Immunogenetic analysis of H-2 mutations. V. Serological analysis of mutations H-2da, H-2ra, and H-2ka1.

The H-2 and Ia antigenic composition of strain pairs B10.D2 (H-2d) and M504 (H-2da). A.CA (H-2f) and M506 (H-2fa), and CBA (H-2k) and M523 (H-2ka) was compared by testing their cells against a battery of oligospecific antisera, by performing absorption analysis, and by cross-immunization. The two strains of each pair are congenric and differ in taht the second strain of the pair carries a mutation that occurred in the H-2 haplotype of the first strain. The Ia composition of each mutant haplotype was found to be the same as that of the haplotype from which the mutant was derived. Several differences in the serologically detectable H-2 antigens were found. The H-2d and H-2da haplotypes were found to differ in that the latter lost at least one and gained another antigen. The affected antigens were demonstrated to be classic H-2 antigens controlled by the H-2D locus. The H-2t and H-2fa haplotypes were found to differ in that antigens 26, 37, and 39, controlled by the latter, bound their respective antibodies less firmly than those controlled by the former haplotype. Since all three antigens are coded for by the H-2K locus, since no change was found in the D-region controlled antigens, and since the H-2fa mutation maps in the K end, we conclude that most likely the mutation occurred in the K region.

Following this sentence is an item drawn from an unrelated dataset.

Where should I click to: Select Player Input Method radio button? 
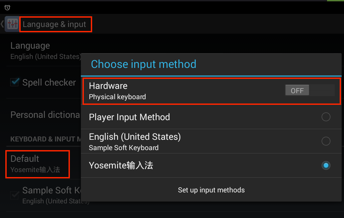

The H-2k and H-2ka haplotypes were found to differ in that the latter lost one antigen encoded by the H-2Kk allele. This mutation, therefore, must have occurred in the H-2K locus. The data tip the scale of evidence in favor of the interpretation that each of the H-2 mutations occurred in a single region, either K or D. No evidence for a second mutation within any of the other H-2 regions was found.